- What is asked -
In the passage on the French constitution of 1848, what limiting proviso did the bourgeois republicans add to direct universal suffrage?

- Passage to read -

The new constitution was at bottom only the republicanized edition
of the constitutional Charter of 1830. The narrow electoral
qualification of the July Monarchy, which excluded even a large part
of the bourgeoisie from political rule, was incompatible with the
existence of the bourgeois republic. In lieu of this qualification,
the February Revolution had at once proclaimed direct universal
suffrage. The bourgeois republicans could not undo this event. They
had to content themselves with adding the limiting proviso of a six
months' residence in the constituency. The old organization of the
administration, the municipal system, the judicial system, the army,
etc., continued to exist inviolate, or, where the constitution
changed them, the change concerned the table of contents, not the
contents; the name, not the subject matter.
The inevitable general staff of the liberties of 1848, personal
liberty, liberty of the press, of speech, of association, of
assembly, of education and religion, etc., received a constitutional
uniform which made them invulnerable. For each of these liberties is
proclaimed as the absolute right of the French citoyen, but always
with the marginal note that it is unlimited so far as it is not
limited by the "equal rights of others and the public safety" or by
"laws" which are intended to mediate just this harmony of the
individual liberties with one another and with the public safety.
For example:
"The citizens have the right of association, of peaceful and unarmed
assembly, of petition and of expressing their opinions, whether in
the press or in any other way. The enjoyment of these rights has no
limit save the equal rights of others and the public safety."
"Education is free. Freedom of education shall be enjoyed under the
conditions fixed by law and under the supreme control of the state."
"The home of every citizen is inviolable except in the forms
prescribed by law."
The constitution, therefore, constantly refers to future organic
laws which are to put into affect those marginal notes and regulate
the enjoyment of these unrestricted liberties in such manner that
they will collide neither with one another nor with the public
safety. And later these organic laws were brought into being by the
friends of order and all those liberties regulated in such manner
that the bourgeoisie in its enjoyment of them finds itself
unhindered by the equal rights of the other classes. Where it
forbids these liberties entirely to "the others," or permits
enjoyment of them under conditions that are just so many police
traps, this always happens solely in the interest of "public safety"
— that is, the safety of the bourgeoisie — as the constitution
prescribes. In the sequel, both sides accordingly appeal with
complete justice to the constitution: the friends of order, who
abrogated all these liberties, as well as the democrats, who
demanded all of them. For each paragraph of the constitution
contains its own antithesis, its own upper and lower house, namely,
liberty in the general phrase, abrogation of liberty in the marginal
note. Thus so long as the name of freedom was respected and only its
actual realization prevented, of course in a legal way, the
constitutional existence of liberty remained intact, inviolate,
however mortal the blows dealt to its existence in actual life.
This constitution, made inviolable in so ingenious a manner, was
nevertheless, like Achilles, vulnerable in one point — not in the
heel, but in the head, or rather in the two heads it wound up with:
the Legislative Assembly on the one hand, the President on the
other. Glance through the constitution and you will find that only
the paragraphs in which the relationship of the President to the
Legislative Assembly is defined are absolute, positive,
noncontradictory, and cannot be distorted. For here it was a
question of the bourgeois republicans safeguarding themselves.

- Dataset section -
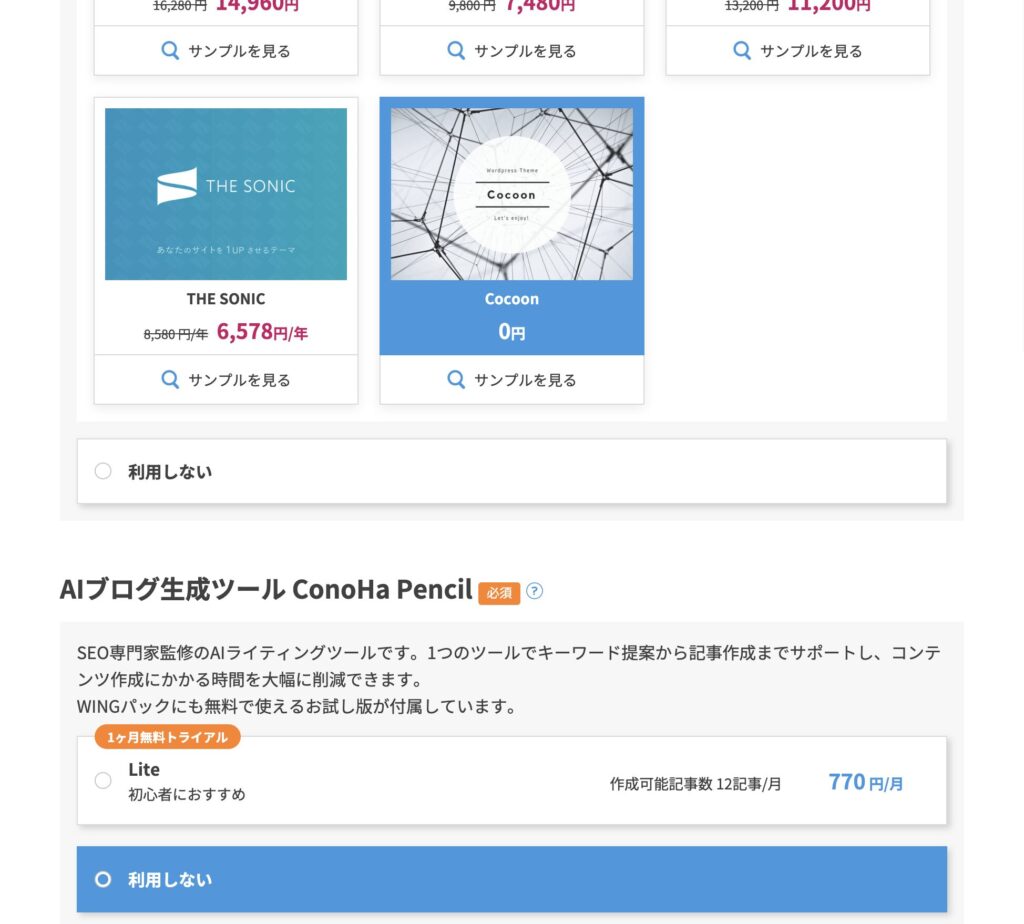Viewport: 1024px width, 924px height.
Task: Click the magnifier icon in the top-middle sample row
Action: 456,50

- Answer for this exercise -
A six months' residence in the constituency.